Text.
The issue was determined to be a Severity Level IV violation in accordance with the example listed in Section 6.9.d.9, a licensee fails to make a report required by 10 CFR 50.72 or 10 CFR 50.73. The inspectors reviewed the issue for reactor oversight process significance and concluded there was no associated finding. Because this violation involves the traditional enforcement process and does not have an underlying technical violation that would be considered more-than-minor, a cross-cutting aspect is not assigned to this violation in accordance with IMC 0612. (Section 4OA2.1.c(2))
- Green.
The inspectors identified a Green NCV of 10 CFR 50.65(a)(1) due to inadequate maintenance rule monitoring of the Reactor Manual Control System (RMCS). Specifically,
PSEG did not properly evaluate and account for 52 maintenance preventable functional failures (MPFFs) across various systems, which were discovered by PSEG during a 2013 self-assessment of the Maintenance Rule Program. The inspectors determined that the multiple functional failures and a repeat MPFF experienced by RMCS demonstrated that the performance of RMCS was not being effectively controlled through appropriate preventive maintenance, and additional monitoring actions were required by 10 CFR 50.65(a)(1) and the PSEG Maintenance Rule Program. In response to this finding, PSEG plans to re-evaluate the 52 MPFFs for potential repeat MPFFs, generate a new notification for any repeat MPFFs identified, and conduct a work group evaluation to determine the cause of the improperly evaluated MPFFs.

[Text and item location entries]
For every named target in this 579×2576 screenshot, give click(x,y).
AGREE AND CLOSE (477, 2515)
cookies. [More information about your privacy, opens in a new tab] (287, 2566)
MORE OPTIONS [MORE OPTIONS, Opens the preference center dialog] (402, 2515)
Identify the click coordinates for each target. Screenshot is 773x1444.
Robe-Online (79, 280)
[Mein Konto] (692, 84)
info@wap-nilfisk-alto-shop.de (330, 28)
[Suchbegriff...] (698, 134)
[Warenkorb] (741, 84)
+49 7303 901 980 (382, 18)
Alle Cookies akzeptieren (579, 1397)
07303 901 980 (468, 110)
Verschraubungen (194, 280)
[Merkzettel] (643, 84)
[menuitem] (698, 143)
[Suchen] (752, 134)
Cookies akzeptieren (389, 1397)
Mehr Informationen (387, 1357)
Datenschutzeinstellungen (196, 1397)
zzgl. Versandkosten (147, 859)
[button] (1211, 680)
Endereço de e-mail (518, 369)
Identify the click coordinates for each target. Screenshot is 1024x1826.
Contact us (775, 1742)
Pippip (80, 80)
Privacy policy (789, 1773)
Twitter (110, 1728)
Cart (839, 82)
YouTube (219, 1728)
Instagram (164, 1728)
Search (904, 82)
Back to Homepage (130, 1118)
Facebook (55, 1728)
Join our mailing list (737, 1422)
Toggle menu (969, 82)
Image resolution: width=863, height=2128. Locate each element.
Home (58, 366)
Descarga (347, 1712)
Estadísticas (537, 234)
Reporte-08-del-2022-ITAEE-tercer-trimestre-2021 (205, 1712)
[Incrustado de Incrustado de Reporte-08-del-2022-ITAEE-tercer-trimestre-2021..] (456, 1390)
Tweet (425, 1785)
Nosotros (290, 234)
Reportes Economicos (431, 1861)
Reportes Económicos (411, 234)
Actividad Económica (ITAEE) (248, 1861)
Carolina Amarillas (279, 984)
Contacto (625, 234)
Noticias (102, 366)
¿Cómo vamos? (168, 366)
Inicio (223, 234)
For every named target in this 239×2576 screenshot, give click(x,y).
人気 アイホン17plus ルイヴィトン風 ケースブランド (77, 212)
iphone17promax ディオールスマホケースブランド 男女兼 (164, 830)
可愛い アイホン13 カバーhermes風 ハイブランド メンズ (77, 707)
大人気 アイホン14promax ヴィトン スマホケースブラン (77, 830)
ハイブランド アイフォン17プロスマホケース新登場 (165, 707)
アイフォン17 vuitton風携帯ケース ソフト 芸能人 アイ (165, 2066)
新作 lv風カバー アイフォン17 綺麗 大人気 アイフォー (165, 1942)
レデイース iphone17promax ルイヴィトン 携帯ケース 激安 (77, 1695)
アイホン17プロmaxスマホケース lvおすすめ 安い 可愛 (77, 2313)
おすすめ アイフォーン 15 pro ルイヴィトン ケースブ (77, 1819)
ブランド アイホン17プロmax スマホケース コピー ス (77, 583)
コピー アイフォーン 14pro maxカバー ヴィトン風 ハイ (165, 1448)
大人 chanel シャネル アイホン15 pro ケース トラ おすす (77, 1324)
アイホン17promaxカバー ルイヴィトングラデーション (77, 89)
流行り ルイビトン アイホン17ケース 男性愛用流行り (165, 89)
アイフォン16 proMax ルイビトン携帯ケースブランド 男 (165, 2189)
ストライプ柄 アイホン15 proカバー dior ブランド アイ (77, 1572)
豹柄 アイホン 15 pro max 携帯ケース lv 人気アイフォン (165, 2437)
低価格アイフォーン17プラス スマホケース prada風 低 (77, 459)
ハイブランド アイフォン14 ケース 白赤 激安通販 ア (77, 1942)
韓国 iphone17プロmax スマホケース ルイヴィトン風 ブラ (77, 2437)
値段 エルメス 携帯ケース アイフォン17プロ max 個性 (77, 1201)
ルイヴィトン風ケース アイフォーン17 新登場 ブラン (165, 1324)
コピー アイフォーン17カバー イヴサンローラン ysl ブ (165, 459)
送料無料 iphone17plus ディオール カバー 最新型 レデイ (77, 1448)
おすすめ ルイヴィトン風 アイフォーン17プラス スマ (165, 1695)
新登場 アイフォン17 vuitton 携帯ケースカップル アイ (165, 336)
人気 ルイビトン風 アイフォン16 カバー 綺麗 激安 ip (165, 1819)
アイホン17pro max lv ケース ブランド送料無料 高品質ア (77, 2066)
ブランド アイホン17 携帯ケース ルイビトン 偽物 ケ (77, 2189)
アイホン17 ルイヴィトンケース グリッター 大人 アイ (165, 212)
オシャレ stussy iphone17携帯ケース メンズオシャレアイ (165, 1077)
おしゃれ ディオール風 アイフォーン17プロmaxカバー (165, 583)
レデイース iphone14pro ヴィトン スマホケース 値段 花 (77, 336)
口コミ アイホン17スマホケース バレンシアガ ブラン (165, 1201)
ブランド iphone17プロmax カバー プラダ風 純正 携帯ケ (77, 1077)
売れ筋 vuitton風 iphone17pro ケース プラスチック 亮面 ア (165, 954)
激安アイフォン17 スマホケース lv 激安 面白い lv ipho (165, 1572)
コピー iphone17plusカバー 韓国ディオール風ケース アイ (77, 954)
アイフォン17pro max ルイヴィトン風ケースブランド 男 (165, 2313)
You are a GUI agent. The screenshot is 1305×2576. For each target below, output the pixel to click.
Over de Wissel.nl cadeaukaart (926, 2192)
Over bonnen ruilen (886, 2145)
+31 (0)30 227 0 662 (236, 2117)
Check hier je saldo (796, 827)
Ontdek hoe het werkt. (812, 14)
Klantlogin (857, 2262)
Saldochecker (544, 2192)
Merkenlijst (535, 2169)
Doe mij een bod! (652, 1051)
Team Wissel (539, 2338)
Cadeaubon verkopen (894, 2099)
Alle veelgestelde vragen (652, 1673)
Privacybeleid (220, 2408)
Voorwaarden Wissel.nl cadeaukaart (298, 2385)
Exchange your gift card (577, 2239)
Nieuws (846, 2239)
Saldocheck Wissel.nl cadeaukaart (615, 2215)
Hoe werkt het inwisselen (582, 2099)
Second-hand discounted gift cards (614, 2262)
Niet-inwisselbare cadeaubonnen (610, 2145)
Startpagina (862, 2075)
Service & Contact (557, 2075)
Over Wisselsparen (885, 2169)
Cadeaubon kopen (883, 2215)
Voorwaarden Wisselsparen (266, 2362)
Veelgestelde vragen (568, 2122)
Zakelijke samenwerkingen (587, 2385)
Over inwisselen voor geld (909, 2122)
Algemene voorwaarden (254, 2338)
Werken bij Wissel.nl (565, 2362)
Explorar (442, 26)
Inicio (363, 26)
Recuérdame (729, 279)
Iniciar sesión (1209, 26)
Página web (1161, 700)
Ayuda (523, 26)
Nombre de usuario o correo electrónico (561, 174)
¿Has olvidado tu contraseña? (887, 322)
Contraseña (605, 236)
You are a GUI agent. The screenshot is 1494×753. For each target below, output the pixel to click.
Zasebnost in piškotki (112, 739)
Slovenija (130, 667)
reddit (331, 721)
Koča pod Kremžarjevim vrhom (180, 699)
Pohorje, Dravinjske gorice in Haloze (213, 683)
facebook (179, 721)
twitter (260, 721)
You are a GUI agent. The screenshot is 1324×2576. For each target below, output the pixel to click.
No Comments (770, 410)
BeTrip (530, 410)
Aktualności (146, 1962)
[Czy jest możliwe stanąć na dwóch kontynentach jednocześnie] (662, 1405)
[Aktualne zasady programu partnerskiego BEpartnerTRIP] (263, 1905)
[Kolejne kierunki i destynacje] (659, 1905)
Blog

Task list.
- 1) Based on the inspection report, state whether each statement agrees with it, answering yes or no and quoting the deciding words: (a) A cross-cutting aspect was assigned to the Severity Level IV violation. (b) PSEG discovered the 52 maintenance preventable functional failures during a 2013 self-assessment. (c) The inspectors found an associated finding when reviewing the issue for reactor oversight process significance.
- 2) Translate this sentence from the inspection report into Spanish: "The inspectors reviewed the issue for reactor oversight process significance and concluded there was no associated finding."
- 3) According to the inspection report, how many maintenance preventable functional failures did PSEG fail to properly evaluate and account for?
The records are not needed for this work.

Outputs for the tasks.
- 1)
(a) No: "a cross-cutting aspect is not assigned to this violation in accordance with IMC 0612."
(b) Yes: "which were discovered by PSEG during a 2013 self-assessment of the Maintenance Rule Program."
(c) No: "concluded there was no associated finding."

- 2) Los inspectores revisaron el problema en cuanto a su importancia para el proceso de supervisión de reactores y concluyeron que no había ningún hallazgo asociado.

- 3) 52